── Supplied records

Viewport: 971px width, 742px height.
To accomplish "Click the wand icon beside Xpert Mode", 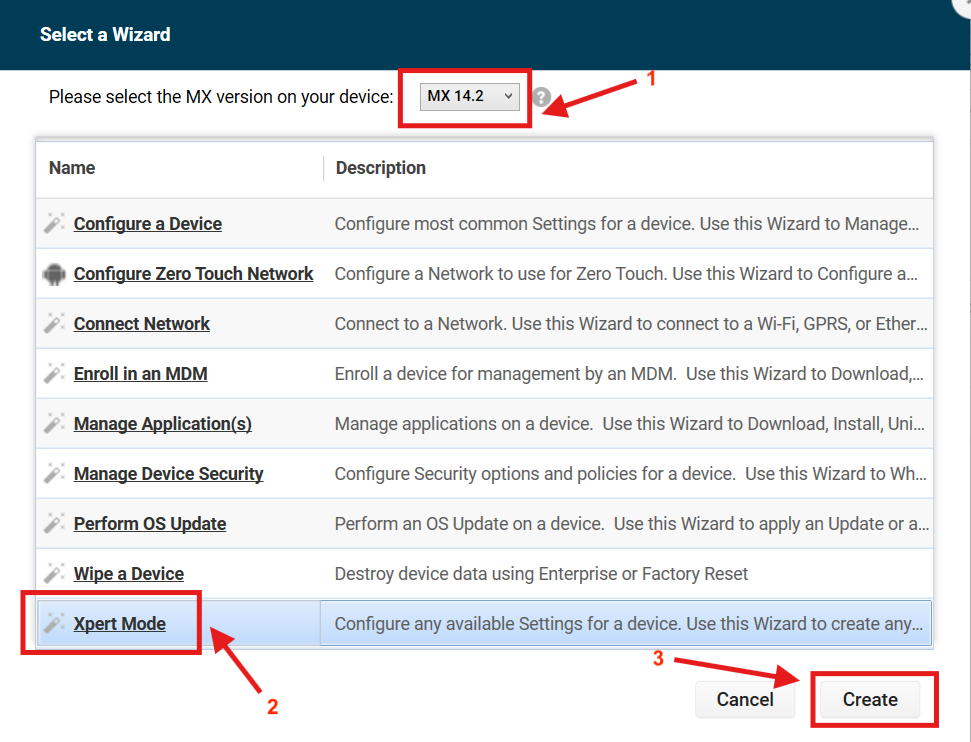I will click(54, 624).
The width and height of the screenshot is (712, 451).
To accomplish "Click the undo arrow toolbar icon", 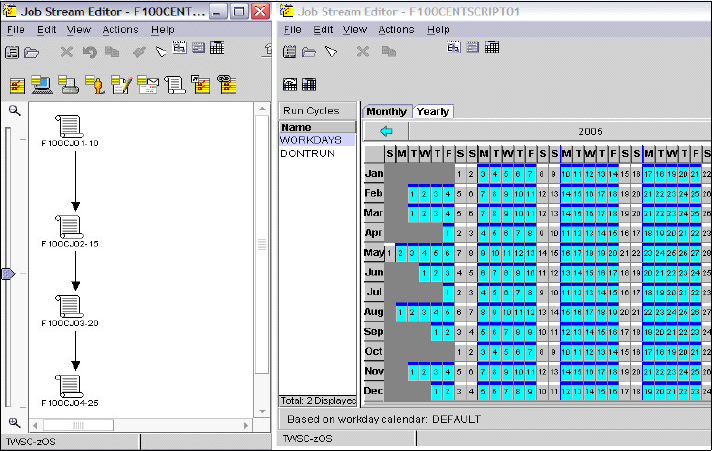I will 90,52.
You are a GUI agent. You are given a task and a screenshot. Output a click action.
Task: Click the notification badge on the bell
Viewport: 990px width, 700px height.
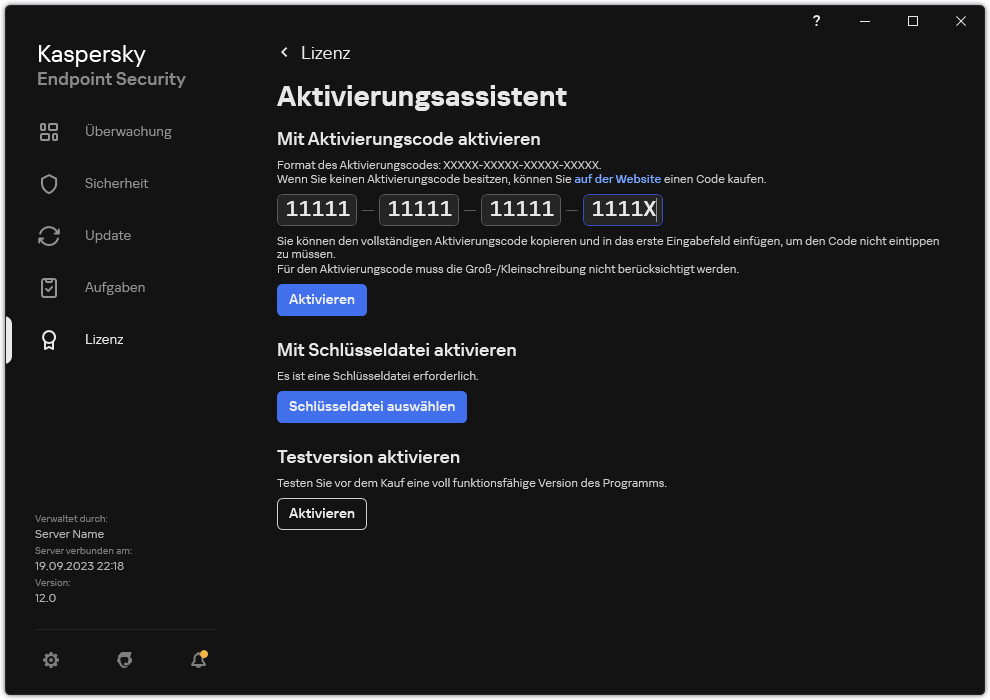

────

# Required task
Copy out, unchanged, the stretch of the material from the line containing "You are a GUI" through the end of the material. Leave the pictures out.

# Task response
You are a GUI agent. You are given a task and a screenshot. Output a click action.
Task: Click the notification badge on the bell
Viewport: 990px width, 700px height.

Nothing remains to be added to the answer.